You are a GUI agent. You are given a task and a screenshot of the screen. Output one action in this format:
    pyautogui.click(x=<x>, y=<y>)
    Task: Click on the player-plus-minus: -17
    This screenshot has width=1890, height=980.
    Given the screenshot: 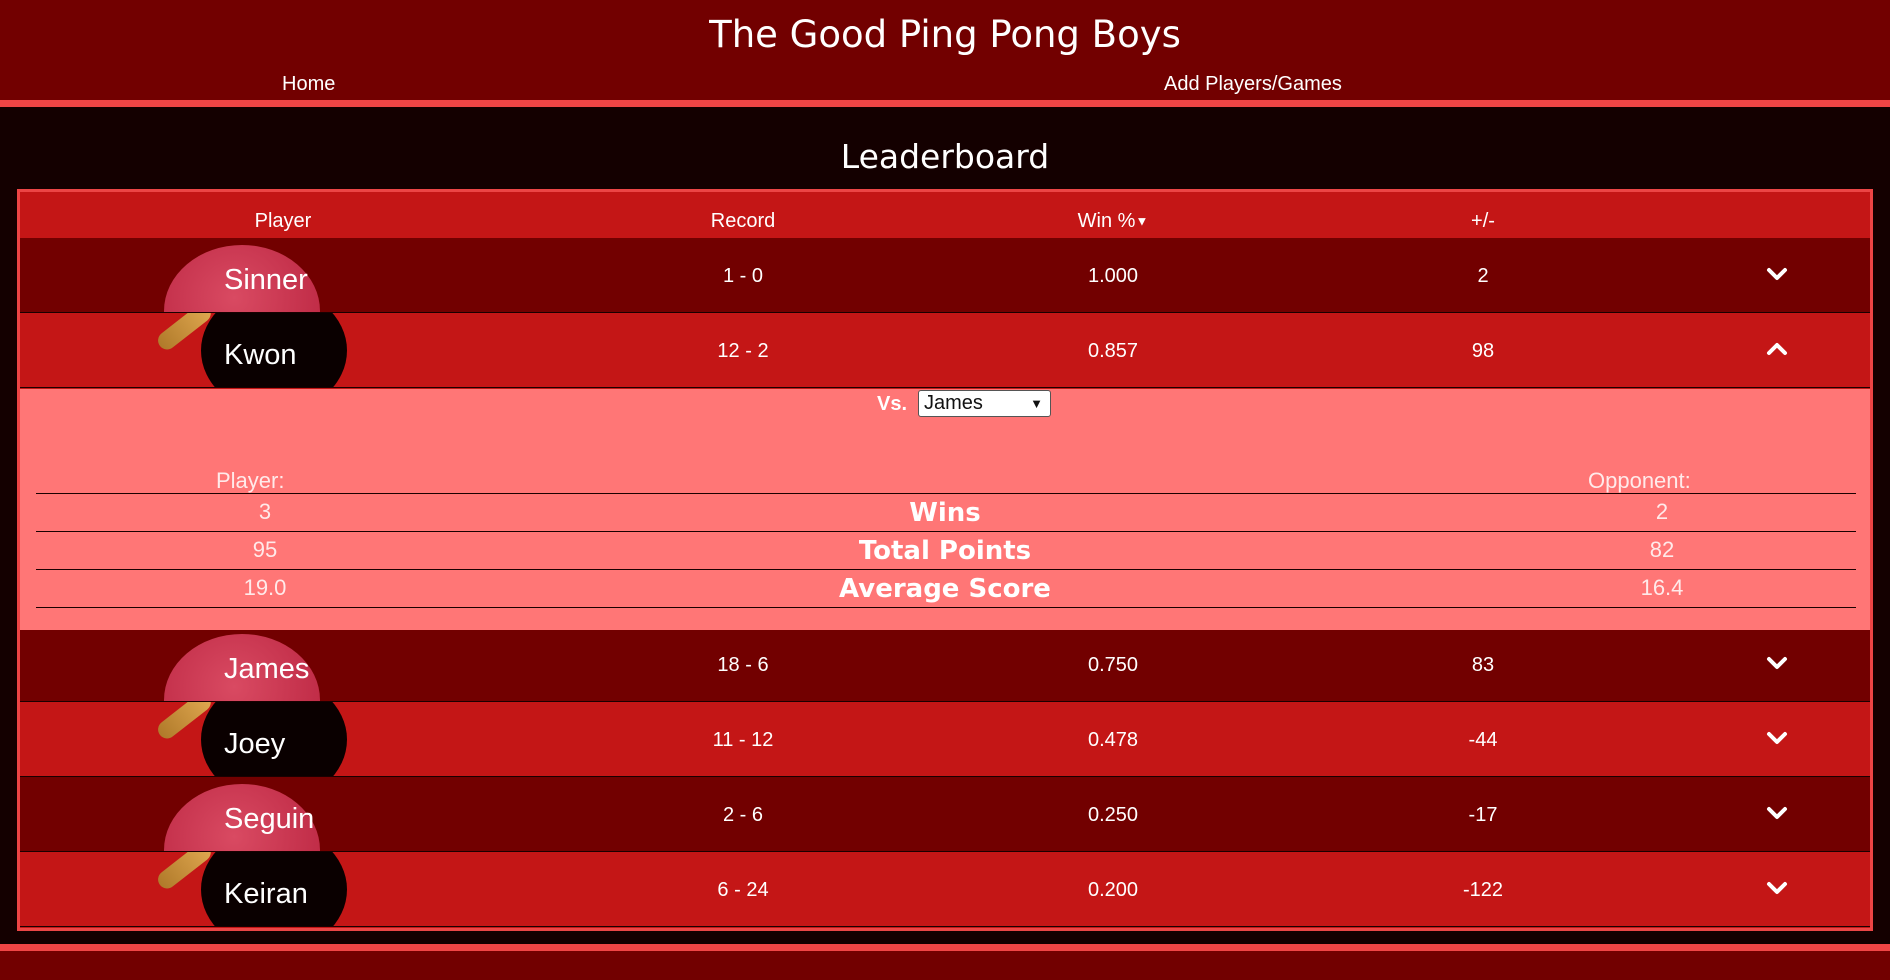 What is the action you would take?
    pyautogui.click(x=1483, y=815)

- Task: Could you turn the entries above, from their first line through the line containing "This screenshot has", into a Markdown table with the columns Row and Entry line, numbering each row and leaving out blank lines?

- Response below:
| Row | Entry line |
|---|---|
| 1 | You are a GUI agent. You are given a task and a screenshot of the screen. Output one action in this format: |
| 2 |     pyautogui.click(x=<x>, y=<y>) |
| 3 |     Task: Click on the player-plus-minus: -17 |
| 4 |     This screenshot has width=1890, height=980. |